The origins of snooker balls actually derives from a game played on grass similar to croquette. Hence most cue sport games are played on a green baize which mimics grass.
Original snooker balls were made of ivory.
In the nineteenth century thousands of elephants were slaughtered to provide them. By 1890 nearly 15,000 cwt of ivory a year were passing through the Port of London. Around 12,000 elephants a year were being killed for their tusks. On average, only four balls could be made from each tusk. This was because only certain bits of a tusk were good enough quality for snooker balls.
To obtain a good set of Ivory snooker balls, therefore, would need seven to eight tusks.
An increasing demand for snooker balls and the growing scarcity of ivory led to experimentation with vanous substitutes.
Peter kinnear, a Scot who had emigrated to the United States in the 1860s, set to work to discover a substitute that would be cheaper and better than ivory. The problem was to find a suitable filler. Finally a friend called Hyatt, a chemist who also invented the ball-bearing, discovered a perfect solution in the chemical, cellulose nitrate, which became known as celluloid.

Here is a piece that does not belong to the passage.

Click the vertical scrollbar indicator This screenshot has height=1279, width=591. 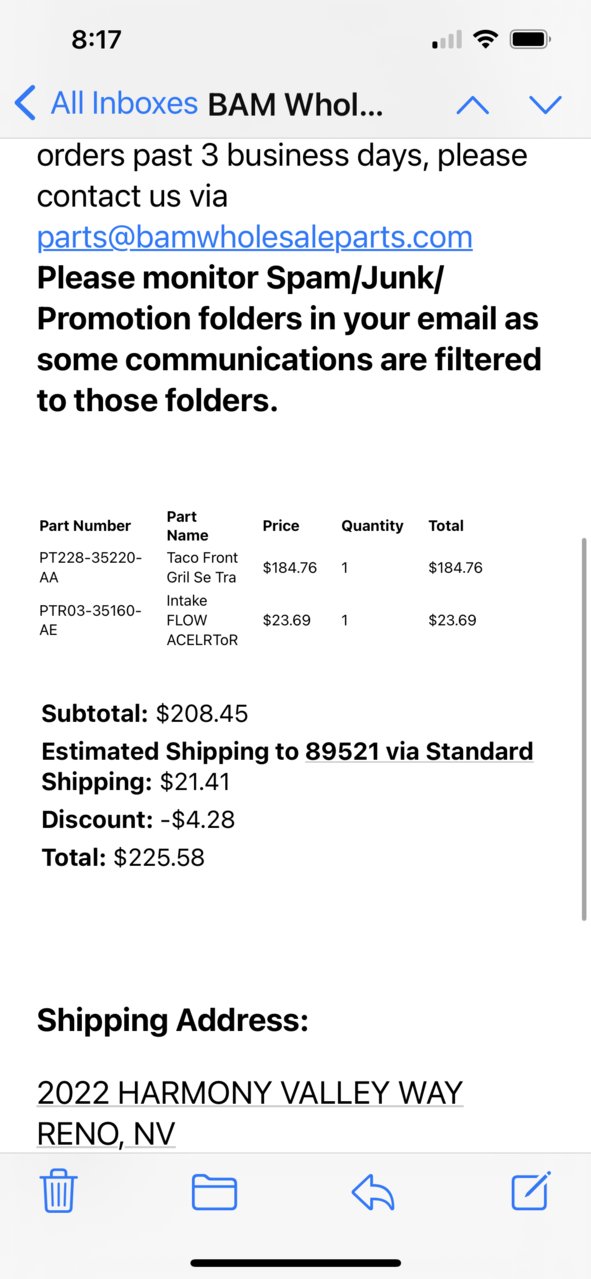coord(584,729)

The modern day Aramith balls are made from a phenolic resin. The new Aramith tournament champion snooker balls have a one gram tolerance throughout a set of balls.
In my travels when out and about carrying out repairs to snooker tables I still come across ivory snooker balls from time to time. These balls would lose their shape eventually from continuous use, especially the cue ball.
It saddens me to think that the fine game of snooker based its origins around the slaughter of so many of these magnificent animals.